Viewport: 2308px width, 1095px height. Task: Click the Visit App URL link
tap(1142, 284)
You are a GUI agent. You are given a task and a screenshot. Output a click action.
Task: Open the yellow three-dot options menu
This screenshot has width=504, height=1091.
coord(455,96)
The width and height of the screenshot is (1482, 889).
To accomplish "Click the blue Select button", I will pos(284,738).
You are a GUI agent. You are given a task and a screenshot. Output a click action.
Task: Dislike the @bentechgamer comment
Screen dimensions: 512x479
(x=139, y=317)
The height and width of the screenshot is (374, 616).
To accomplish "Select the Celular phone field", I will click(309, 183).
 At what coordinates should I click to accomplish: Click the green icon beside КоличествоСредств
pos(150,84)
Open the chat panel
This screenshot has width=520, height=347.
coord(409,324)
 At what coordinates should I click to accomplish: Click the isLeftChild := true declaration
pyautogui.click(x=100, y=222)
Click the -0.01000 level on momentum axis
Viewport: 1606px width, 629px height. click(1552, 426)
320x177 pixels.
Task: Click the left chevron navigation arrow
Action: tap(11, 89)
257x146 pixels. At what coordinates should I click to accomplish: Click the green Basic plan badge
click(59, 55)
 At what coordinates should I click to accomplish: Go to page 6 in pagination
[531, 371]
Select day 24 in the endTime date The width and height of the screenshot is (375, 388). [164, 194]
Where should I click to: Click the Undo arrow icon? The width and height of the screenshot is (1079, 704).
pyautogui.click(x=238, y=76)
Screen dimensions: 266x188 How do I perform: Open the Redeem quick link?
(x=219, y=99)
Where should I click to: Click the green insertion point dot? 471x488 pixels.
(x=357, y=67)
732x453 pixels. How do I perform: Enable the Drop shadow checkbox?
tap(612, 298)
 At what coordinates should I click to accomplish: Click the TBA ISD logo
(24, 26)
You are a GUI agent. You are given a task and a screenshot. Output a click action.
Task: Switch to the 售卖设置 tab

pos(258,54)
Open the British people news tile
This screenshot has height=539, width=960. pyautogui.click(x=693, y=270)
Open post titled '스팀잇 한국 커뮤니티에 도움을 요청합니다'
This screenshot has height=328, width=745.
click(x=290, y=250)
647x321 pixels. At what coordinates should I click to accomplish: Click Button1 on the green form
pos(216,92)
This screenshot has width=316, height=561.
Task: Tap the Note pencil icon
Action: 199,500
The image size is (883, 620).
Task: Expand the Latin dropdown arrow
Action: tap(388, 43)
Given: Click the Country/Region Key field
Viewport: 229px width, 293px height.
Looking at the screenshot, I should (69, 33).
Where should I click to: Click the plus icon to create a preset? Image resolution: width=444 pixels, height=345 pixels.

**Exercise directions**
Copy exactly the opening line of the material, the line bearing "The width and height of the screenshot is (1482, 889).", and every line between them. Include nothing else.

**Solution for this problem**
Viewport: 2308px width, 1095px height. Task: Click the Visit App URL link
tap(1142, 284)
You are a GUI agent. You are given a task and a screenshot. Output a click action.
Task: Open the yellow three-dot options menu
This screenshot has width=504, height=1091.
coord(455,96)
The width and height of the screenshot is (1482, 889).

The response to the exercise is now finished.